The metals are listed in order of preference. As mentioned, neutral detergents are made by reacting the acid substrate with a stoichiometric amount of the metal base, and overbased detergents are made by reacting the substrate with an excess amount of base in the presence of carbon dioxide. To make calcium and magnesium salts from natural sulfonic acids and alkylsalicylic acids, one must convert commercially available alkali metal (sodium and potassium) salts (see Figures 4.5 and 4.7) into free acids by reacting them with a mineral acid and then reacting the acids with magnesium oxide or calcium hydroxide. Alternatively, alkali metal salts can be converted directly into magnesium and calcium salts through a double-decomposition reaction with a metal halide, as shown in Figure 4.8. To make the natural sulfonate detergent, one must react the mahogany acid soap with a metal halide such as calcium chloride. The reaction converts the sodium sulfonate soap into calcium sulfonate, which can be overbased if desired. Because of the extensive branching, petroleumderived sulfonates have better oil solubility than synthetic sulfonates of similar molecular weight.
Figure 4.9 presents the idealized structures of neutral detergents.
To make overbased detergents, one can use either a two-step process or a one-step process. Generally, the one-step process is preferred over the two-step process. In the two-step process, the neutral salt or the soap is made fi rst, which is subsequently overbased. In the one-step process, the excess metal base is charged to the reaction; once the neutral salt formation is complete, carbon dioxide blowing (carbonation) of the reaction is initiated. When carbon dioxide uptake stops, the reaction is considered complete and it is worked up to isolate the product. Figure 4.10 summarizes the two processes. For making overbased natural sulfonates and alkylsalicylates, one can double-decompose alkali metal salts in situ by reacting with a metal halide and overbasing.

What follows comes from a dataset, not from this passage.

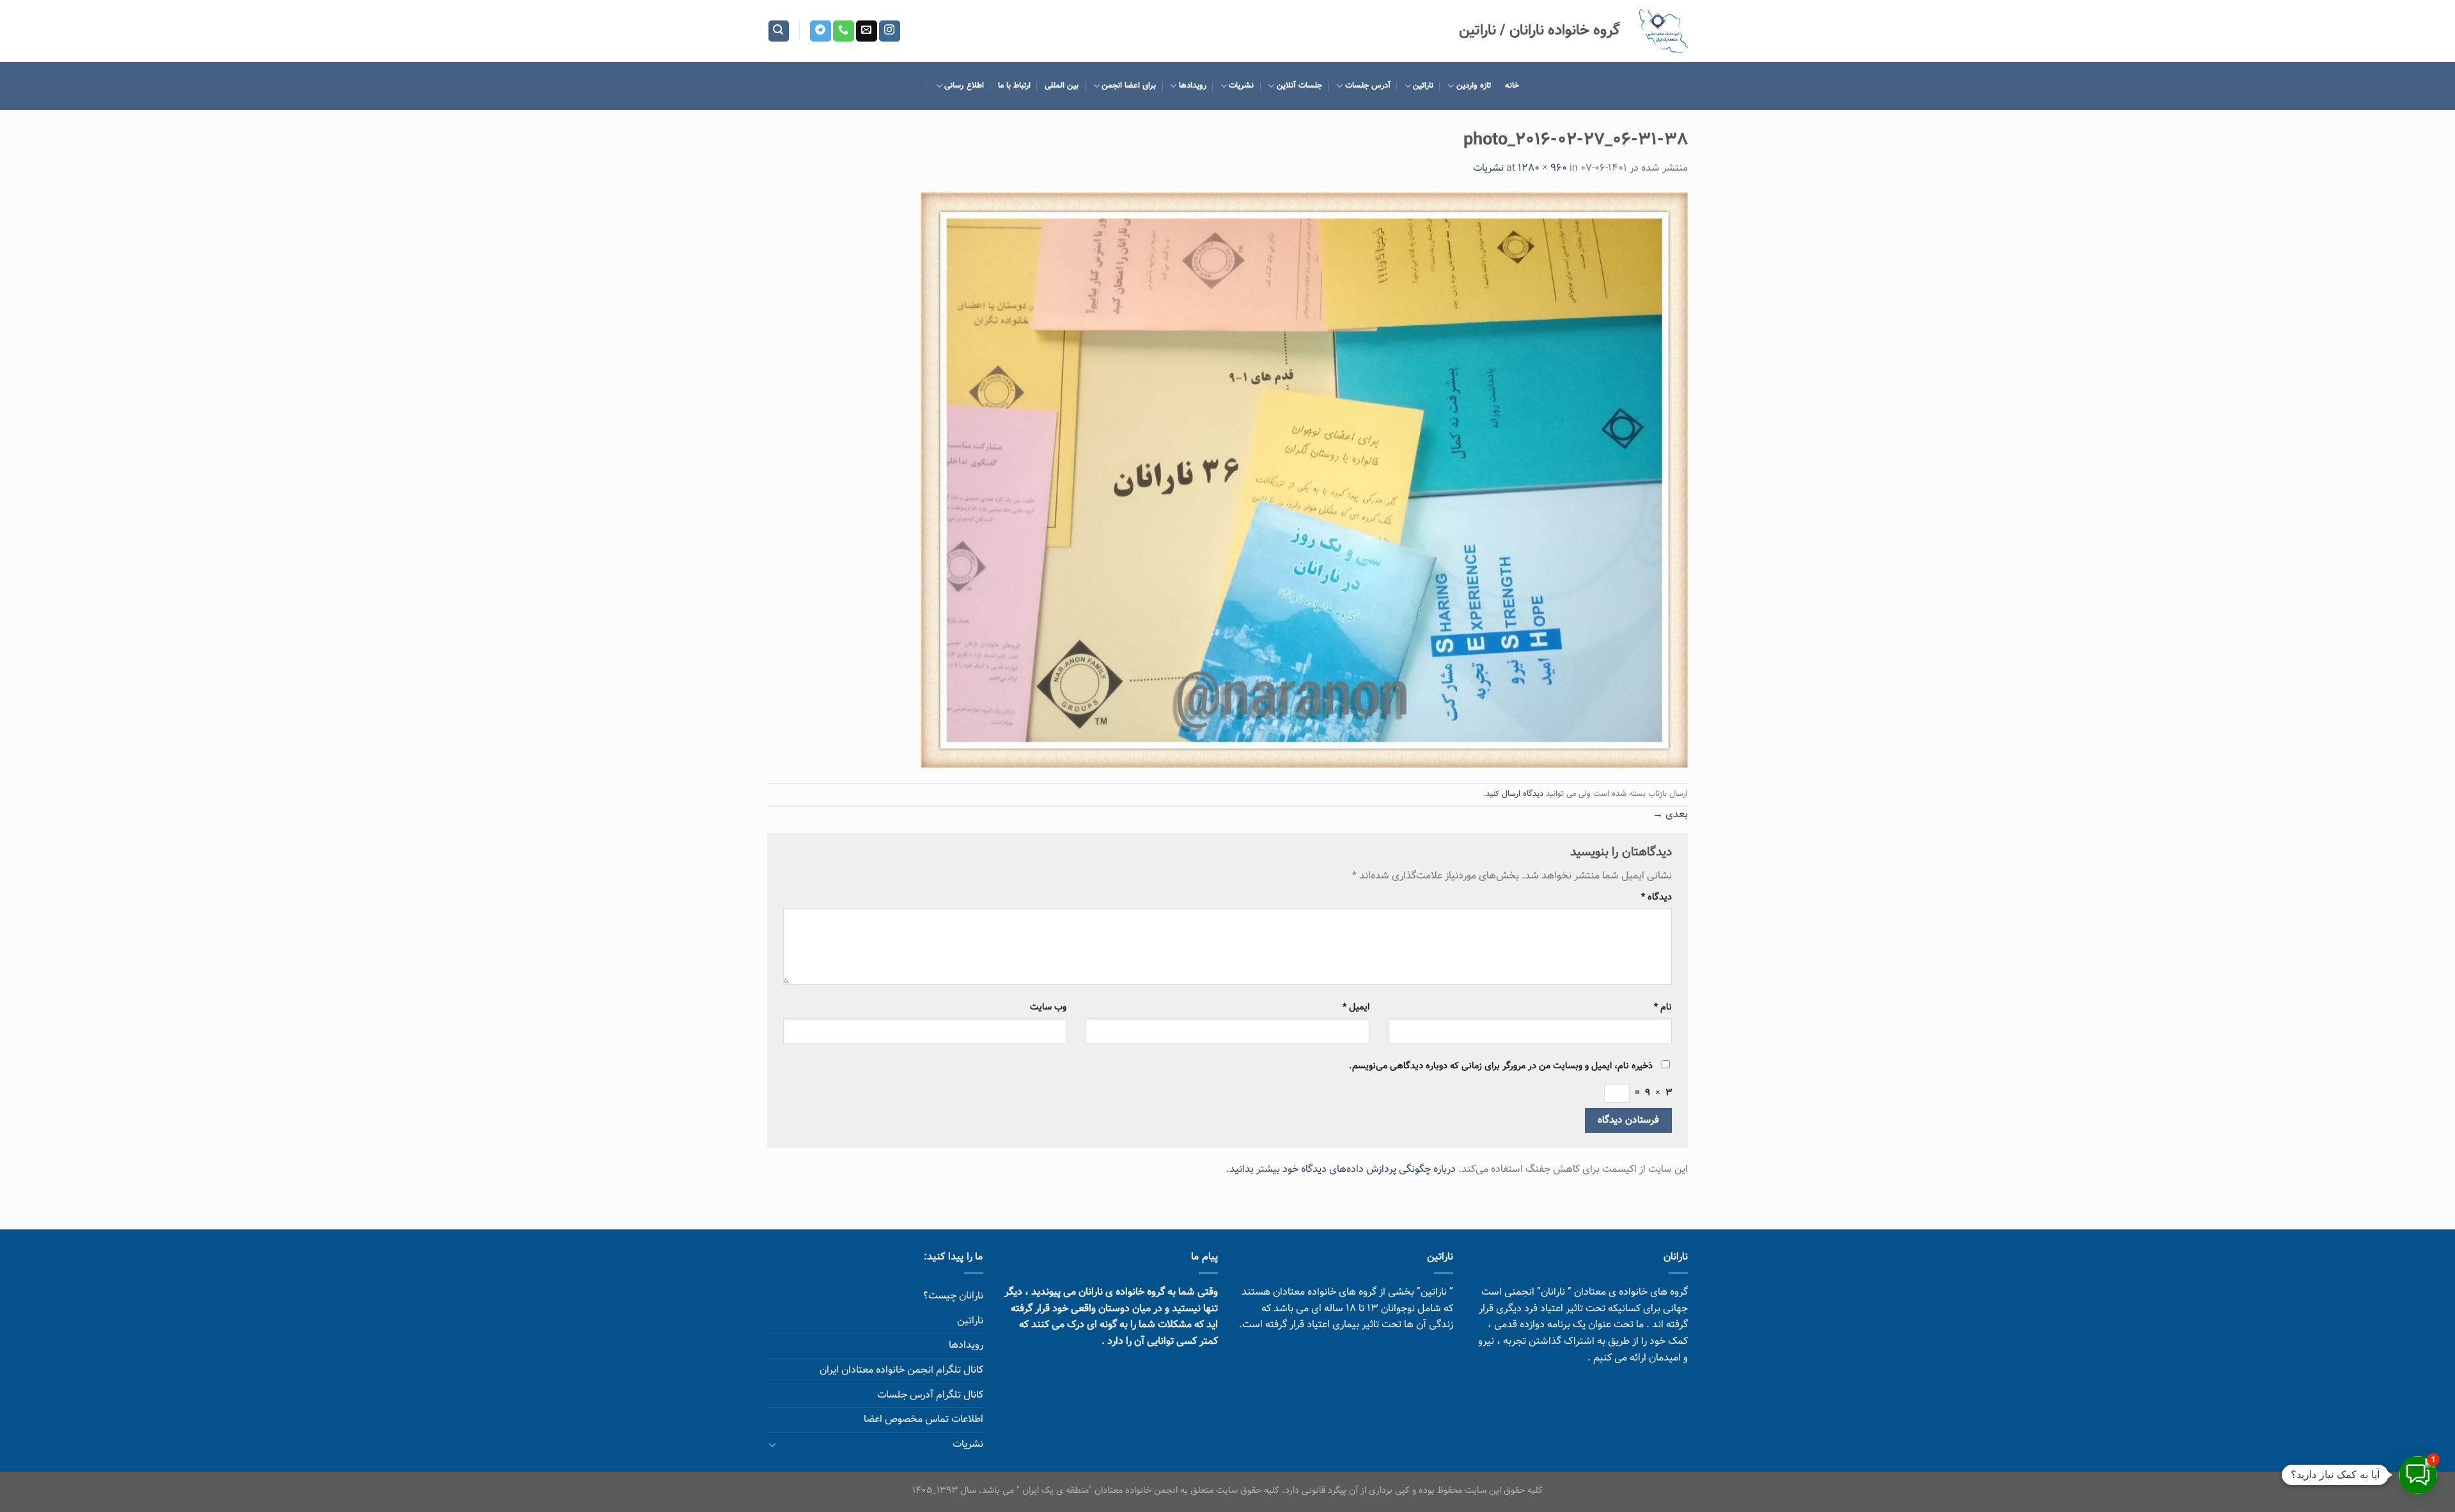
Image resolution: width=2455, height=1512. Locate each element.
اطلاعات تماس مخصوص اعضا (923, 1420)
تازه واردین (1473, 85)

The alkali metal halide by-product need not be removed until the overbasing is complete. It comes out during the final filtration, which is employed to remove any unreacted excess base and other particulate materials.
Quote:
A natural or synthetic sulfonate can be neutralized and overbased with various cations depending on the application. For example:
Sodium sulfonate. In general, the high equivalent weight (500–550 EW) petroleum or (390–700 EW) synthetic alkylbenzene sulfonic acids are neutralized with NaOH to form sodium sulfonates, which are commonly used in soluble oils for metalworking applications, where the divalent cations (Mg, Ca, and Ba) are detrimental to the stability of the soluble oil. The sodium salts of the synthetic dialkyl naphthalene sulfonates have been used, but their high cost has limited their use in this application.
This looks to be close to the process you described. As far as availability goes - my experience has been that the major Addco's (except maybe Afton) are not really forthcoming with making their product lineups available via google.
I'd venture a guess that it's probably detergent over Friction Modifier functionality - although there may be some ancillary benefits in AW behavior where other active sulfur may be present.